Olhou-a, ar soturno, ventre vazio... Foi devorado.

Nasci em 14 de Julho de 1995, quase que na Roça. Por descuido de mamãe, nasci cheirando os prédios de Itabuna. Sou a filha mais velha de Patrícia Damasceno e Antônio Ricardo, neta de Dona Eleuzina e Dona Helena, Seu Astor e Seu Manequina, e tenho outros dois irmãos. Mas, isso tudo é muito factual. Não posso querer parir o "mim" do meu próprio eu. 
Moro em uma cidade pequena, onde todo mundo se conhece. Itajuípe brilha como quem brilha somente por brilhar. Aqui, o céu tem estrelas e nós, tempo para olhá-las. Gosto de ficar da janela de minha casa olhando pro céu. Dá saudade... Saudade do antes de "mim" e de um descuido tal que me fez estar aqui. 
Agora, pedem-me para falar de mim. Como se um alguém com 17 anos pudesse falar de si displicentemente. Como se falar de si fosse dizer ao mundo o que se é. Pois, não é. Não é por um motivo simples: guardo no peito o que não pode ser dito. O filtro de meus dedos são aguçados e agourentos. 
Gosto do cheiro de café. Acordo com ele e com o cantar de meu galo de estimação (é, eu tenho um galo de estimação e muitos outros bichos. Gosto mais deles). Como acordo cedo, acostumei-me a ver as coisas escuras clareando-se. Como se tudo que está escuro agora fosse, um dia, tornar-se prestígio de Sol. E é o Sol de de manhã cedinho que eu recebo no rosto, que eu respiro. Que vivo.
Viver, v i v e r mesmo, é o que um dia eu quero saber fazer. Como aqueles pássaros que pousam em um lugar e, logo menos, em outro e num outro e outro. Como eles, quero mudar caminhos, pisar em várias tribos, bater asas aqui e estar lá, quase que ao mesmo tempo.
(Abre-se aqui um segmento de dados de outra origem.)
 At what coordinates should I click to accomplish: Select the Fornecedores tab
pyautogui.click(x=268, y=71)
Não quero fazer raízes pois as minhas estão prontas (e elas perpassam o mundo inteiro). É que não creio naquele que diz "a árvore deve semear onde foi plantada". Ao contrário, a árvore tem de estar em todos os lugares ao mesmo tempo, pois, se ela está perdida de si em si, poderá achar-se em um desses caminhos. Não há melhor caminho senão a própria escolha.
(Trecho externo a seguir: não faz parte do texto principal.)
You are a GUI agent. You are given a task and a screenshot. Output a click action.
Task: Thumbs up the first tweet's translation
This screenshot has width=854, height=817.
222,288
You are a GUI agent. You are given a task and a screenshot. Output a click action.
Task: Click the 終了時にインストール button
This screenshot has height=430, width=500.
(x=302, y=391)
Como sou plantação baiana, sou também abençoada por Iemanjá, que, dos mares calmos presenteia a mim e a minha geração com ondas que se levantam e se quebram no espaço. Oxum caminha abraçada comigo, como quem abraça o amor de Nanã. Ika adobale ae. 
No mais, sou um pote. Que já se completou e agora espera o seu transbordar. De como em quando, o mundo é mundo e mar... é mar.